**What to work on**.
Down to the last character, repeat the data that follows.

━━━ Data supplied

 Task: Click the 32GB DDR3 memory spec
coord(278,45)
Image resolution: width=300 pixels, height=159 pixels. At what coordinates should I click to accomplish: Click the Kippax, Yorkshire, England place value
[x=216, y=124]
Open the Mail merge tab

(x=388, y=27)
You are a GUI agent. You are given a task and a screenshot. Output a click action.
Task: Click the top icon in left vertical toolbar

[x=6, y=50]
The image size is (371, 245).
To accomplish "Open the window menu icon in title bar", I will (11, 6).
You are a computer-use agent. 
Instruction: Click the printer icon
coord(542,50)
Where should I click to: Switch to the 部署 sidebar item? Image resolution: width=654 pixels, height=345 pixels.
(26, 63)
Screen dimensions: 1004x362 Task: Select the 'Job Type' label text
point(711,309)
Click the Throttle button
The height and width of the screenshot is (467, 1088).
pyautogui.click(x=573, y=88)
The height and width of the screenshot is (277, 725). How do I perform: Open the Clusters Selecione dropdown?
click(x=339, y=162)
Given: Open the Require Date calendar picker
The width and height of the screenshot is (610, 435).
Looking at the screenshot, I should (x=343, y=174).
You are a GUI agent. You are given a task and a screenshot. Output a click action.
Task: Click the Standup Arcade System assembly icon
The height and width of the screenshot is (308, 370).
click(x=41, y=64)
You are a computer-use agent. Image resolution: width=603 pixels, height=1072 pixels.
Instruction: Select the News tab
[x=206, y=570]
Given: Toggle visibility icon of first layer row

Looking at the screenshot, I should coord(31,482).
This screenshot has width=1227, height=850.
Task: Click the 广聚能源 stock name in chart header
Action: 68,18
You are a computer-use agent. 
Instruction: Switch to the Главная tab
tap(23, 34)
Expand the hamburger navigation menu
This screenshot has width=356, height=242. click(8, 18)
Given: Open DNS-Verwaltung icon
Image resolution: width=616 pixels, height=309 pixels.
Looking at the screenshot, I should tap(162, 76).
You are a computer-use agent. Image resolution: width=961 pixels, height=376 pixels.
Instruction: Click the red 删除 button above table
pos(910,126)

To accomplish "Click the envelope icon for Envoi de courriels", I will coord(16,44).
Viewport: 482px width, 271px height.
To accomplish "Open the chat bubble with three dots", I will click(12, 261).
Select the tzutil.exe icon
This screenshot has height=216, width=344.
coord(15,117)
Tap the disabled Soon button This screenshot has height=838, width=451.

━━━━━━

**Response to the exercise**.
 Task: Click the 32GB DDR3 memory spec
coord(278,45)
Image resolution: width=300 pixels, height=159 pixels. At what coordinates should I click to accomplish: Click the Kippax, Yorkshire, England place value
[x=216, y=124]
Open the Mail merge tab

(x=388, y=27)
You are a GUI agent. You are given a task and a screenshot. Output a click action.
Task: Click the top icon in left vertical toolbar

[x=6, y=50]
The image size is (371, 245).
To accomplish "Open the window menu icon in title bar", I will (11, 6).
You are a computer-use agent. 
Instruction: Click the printer icon
coord(542,50)
Where should I click to: Switch to the 部署 sidebar item? Image resolution: width=654 pixels, height=345 pixels.
(26, 63)
Screen dimensions: 1004x362 Task: Select the 'Job Type' label text
point(711,309)
Click the Throttle button
The height and width of the screenshot is (467, 1088).
pyautogui.click(x=573, y=88)
The height and width of the screenshot is (277, 725). How do I perform: Open the Clusters Selecione dropdown?
click(x=339, y=162)
Given: Open the Require Date calendar picker
The width and height of the screenshot is (610, 435).
Looking at the screenshot, I should (x=343, y=174).
You are a GUI agent. You are given a task and a screenshot. Output a click action.
Task: Click the Standup Arcade System assembly icon
The height and width of the screenshot is (308, 370).
click(x=41, y=64)
You are a computer-use agent. Image resolution: width=603 pixels, height=1072 pixels.
Instruction: Select the News tab
[x=206, y=570]
Given: Toggle visibility icon of first layer row

Looking at the screenshot, I should coord(31,482).
This screenshot has width=1227, height=850.
Task: Click the 广聚能源 stock name in chart header
Action: 68,18
You are a computer-use agent. 
Instruction: Switch to the Главная tab
tap(23, 34)
Expand the hamburger navigation menu
This screenshot has width=356, height=242. click(8, 18)
Given: Open DNS-Verwaltung icon
Image resolution: width=616 pixels, height=309 pixels.
Looking at the screenshot, I should tap(162, 76).
You are a computer-use agent. Image resolution: width=961 pixels, height=376 pixels.
Instruction: Click the red 删除 button above table
pos(910,126)

To accomplish "Click the envelope icon for Envoi de courriels", I will coord(16,44).
Viewport: 482px width, 271px height.
To accomplish "Open the chat bubble with three dots", I will click(12, 261).
Select the tzutil.exe icon
This screenshot has height=216, width=344.
coord(15,117)
Tap the disabled Soon button This screenshot has height=838, width=451.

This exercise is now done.